Passage provided
#####

Magnesium can be produced commercially by electrolysis of anhydrous magnesium chloride melts. It is well known that the drying process is the most complex and difficult stage in the electrolysis process in the production of magnesium. In fact, most of the R&D in magnesium production over the last decades focused on the drying process for production of anhydrous magnesium chloride with low content of magnesium oxide. The reason for this is to avoid three negative characteristics of the magnesium chloride hydrate hydrolysis reaction:                1. The creation of magnesium oxide, which will cause sludging in the electrolysis cells, which reacts with the graphite anodes and negatively impacts the energy efficiency of the electrolytic cell.        2. Losses of magnesium chloride during the process.        3. Some oxycompounds can participate in parasitic electrochemical reactions on the carbon anode consuming it in the process.        
Therefore, complete dehydration of MgCl2 must be conducted under conditions which minimize magnesium oxidation. Temperature and gaseous environment influence the formation of magnesium oxide compounds. To avoid that magnesium comes into contact with the air and so minimize the risk of oxidation, electrolysis cells operate under an inert atmosphere.
The dehydration of magnesium chloride hexahydrate is commonly carried out in a one or two stages drying process with hot air followed by one-stage of HCl drying. The first allow to remove between four and five hydrate content. Final dehydration of the MgCl2.2H2O must take place with large amount of dry HCl gas to prevent hydroxychloride formation (MgOHCl). This gas has to be dehydrated before recirculation.
By conventional electrolysis processes of magnesium metal production, dichlore gas (Cl2) is released then combined with hydrogen gas (H2) to form hydrogen chloride gas (HCl), which is used for drying magnesium chloride as indicated above. Presently, magnesium chloride feed preparation involves important costs, decreasing profits margins due mainly to the energy consumption to heat the gas at elevated temperature.
U.S. Pat. No. 3,760,050 describes a process for the preparation of substantially anhydrous magnesium chloride suitable for fusion electrolysis. The authors have put emphasis on size, mechanical strength and resistance to abrasion of magnesium chloride pellets. Accordingly, the manufacture of pellets involves balling together dehydrate prills and tetrahydrate molten in a rotating disk. The agglomerates are thereafter dehydrated in a shaft kiln by HCl gas at 330° C. for about 900 minutes. The disadvantage of this treatment is that it consumes a lot of energy to reach this temperature and maintain the heat condition for a long time. Furthermore, U.S. Pat. No. 3,760,050 does not disclose a mean to dehydrate hydrous HCl gas released in the described process for recycling in a continuous process of magnesium metal production.
Accordingly, there is thus still a need to be provided with a cost-effective process for producing magnesium metal from MgCl2.2H2O and recycling the HCl used during the dehydration process under an inert environment.

#####

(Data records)
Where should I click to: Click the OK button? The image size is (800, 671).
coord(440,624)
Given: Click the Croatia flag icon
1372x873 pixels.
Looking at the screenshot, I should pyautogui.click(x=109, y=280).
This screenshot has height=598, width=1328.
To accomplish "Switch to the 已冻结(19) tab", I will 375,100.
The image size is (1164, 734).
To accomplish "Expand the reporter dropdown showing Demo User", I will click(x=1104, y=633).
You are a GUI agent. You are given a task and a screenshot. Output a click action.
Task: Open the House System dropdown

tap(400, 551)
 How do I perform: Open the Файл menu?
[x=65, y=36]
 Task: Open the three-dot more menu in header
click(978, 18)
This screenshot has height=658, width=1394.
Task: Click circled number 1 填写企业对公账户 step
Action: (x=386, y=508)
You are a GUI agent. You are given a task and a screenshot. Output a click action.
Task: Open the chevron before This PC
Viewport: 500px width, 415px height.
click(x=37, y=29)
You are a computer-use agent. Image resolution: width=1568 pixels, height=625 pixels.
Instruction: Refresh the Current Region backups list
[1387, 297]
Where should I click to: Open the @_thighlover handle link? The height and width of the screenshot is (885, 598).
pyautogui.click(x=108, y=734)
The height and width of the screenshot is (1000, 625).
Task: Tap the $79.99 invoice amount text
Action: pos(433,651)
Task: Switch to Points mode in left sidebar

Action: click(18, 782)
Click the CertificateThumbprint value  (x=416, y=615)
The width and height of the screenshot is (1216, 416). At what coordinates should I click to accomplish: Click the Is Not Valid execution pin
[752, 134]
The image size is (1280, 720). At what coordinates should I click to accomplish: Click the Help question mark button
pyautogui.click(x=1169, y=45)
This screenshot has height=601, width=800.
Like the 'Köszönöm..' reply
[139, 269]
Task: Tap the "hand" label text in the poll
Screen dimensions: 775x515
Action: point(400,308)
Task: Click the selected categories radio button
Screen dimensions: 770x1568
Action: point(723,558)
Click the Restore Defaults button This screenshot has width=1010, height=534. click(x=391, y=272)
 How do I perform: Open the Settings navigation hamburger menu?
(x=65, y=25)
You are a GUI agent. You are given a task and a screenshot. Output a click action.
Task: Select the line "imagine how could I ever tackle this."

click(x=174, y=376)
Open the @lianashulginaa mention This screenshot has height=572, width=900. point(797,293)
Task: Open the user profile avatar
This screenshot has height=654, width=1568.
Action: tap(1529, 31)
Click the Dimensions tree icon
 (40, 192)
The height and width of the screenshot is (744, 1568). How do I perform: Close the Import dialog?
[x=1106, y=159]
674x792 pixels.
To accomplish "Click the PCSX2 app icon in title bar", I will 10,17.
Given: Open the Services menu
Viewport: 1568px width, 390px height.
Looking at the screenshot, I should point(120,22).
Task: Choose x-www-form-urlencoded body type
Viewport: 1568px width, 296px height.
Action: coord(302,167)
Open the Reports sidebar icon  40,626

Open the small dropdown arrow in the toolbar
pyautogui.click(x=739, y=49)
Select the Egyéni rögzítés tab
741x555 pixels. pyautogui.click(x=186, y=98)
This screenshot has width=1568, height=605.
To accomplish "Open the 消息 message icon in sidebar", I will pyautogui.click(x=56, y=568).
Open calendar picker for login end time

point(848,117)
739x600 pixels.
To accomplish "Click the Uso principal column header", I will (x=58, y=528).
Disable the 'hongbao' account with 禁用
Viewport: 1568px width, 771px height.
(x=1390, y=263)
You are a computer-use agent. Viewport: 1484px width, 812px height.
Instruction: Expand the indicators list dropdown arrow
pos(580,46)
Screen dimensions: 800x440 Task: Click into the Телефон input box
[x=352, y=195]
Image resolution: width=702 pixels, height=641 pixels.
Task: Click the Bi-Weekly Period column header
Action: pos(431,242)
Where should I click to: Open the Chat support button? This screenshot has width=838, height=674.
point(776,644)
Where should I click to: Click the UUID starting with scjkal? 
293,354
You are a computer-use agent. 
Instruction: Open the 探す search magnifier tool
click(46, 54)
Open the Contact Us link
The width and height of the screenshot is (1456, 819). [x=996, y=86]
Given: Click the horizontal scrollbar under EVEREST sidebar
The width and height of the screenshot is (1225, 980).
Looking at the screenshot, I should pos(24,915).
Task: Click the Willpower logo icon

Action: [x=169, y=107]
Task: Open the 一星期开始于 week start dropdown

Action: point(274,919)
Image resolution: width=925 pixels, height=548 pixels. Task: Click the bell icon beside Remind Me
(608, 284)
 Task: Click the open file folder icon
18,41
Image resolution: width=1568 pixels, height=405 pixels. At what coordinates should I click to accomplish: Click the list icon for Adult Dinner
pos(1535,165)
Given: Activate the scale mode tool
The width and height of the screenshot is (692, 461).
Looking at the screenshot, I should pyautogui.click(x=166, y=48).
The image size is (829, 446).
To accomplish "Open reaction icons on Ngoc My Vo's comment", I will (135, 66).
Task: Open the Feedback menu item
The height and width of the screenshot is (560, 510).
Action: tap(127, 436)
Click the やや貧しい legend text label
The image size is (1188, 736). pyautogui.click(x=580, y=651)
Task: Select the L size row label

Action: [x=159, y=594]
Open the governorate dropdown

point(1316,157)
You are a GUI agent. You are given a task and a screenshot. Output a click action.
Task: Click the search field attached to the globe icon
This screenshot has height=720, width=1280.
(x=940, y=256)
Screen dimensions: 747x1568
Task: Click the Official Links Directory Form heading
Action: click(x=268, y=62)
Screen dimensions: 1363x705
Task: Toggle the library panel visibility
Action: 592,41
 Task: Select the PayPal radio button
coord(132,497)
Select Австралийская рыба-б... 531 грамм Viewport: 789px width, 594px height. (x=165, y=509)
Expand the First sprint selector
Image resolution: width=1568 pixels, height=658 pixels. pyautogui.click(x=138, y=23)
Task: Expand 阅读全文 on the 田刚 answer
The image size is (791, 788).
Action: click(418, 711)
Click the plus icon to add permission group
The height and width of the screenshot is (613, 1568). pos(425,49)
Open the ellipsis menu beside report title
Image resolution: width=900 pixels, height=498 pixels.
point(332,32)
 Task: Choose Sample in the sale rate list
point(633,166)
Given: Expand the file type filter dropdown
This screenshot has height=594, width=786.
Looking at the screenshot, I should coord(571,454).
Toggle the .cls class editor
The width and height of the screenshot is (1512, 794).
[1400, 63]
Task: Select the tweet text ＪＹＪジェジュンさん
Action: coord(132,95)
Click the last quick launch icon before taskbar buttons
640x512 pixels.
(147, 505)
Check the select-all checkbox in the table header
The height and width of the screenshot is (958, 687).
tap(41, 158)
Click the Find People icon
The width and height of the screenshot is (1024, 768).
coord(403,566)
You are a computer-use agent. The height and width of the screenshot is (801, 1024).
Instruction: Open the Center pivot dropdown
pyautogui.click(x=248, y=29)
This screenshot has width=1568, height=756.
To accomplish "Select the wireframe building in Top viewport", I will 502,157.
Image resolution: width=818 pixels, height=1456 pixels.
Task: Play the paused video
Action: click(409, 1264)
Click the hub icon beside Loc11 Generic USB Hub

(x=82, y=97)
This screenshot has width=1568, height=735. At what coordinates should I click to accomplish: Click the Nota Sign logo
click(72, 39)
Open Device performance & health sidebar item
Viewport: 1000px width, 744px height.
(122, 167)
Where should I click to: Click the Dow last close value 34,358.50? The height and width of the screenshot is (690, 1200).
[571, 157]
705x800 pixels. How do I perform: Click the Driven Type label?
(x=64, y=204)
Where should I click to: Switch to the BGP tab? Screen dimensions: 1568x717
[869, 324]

#####

Assignment 1
From the magnesium production passage, set down word for word the portion that starts at "By conventional electrolysis" and ends after "at elevated temperature.".
Assignment 2
In the magnesium production passage, at what temperature and for about how long does U.S. Pat. No. 3,760,050 dehydrate the agglomerates with HCl gas?

Exercise answer 1
By conventional electrolysis processes of magnesium metal production, dichlore gas (Cl2) is released then combined with hydrogen gas (H2) to form hydrogen chloride gas (HCl), which is used for drying magnesium chloride as indicated above. Presently, magnesium chloride feed preparation involves important costs, decreasing profits margins due mainly to the energy consumption to heat the gas at elevated temperature.

Exercise answer 2
At 330° C. for about 900 minutes.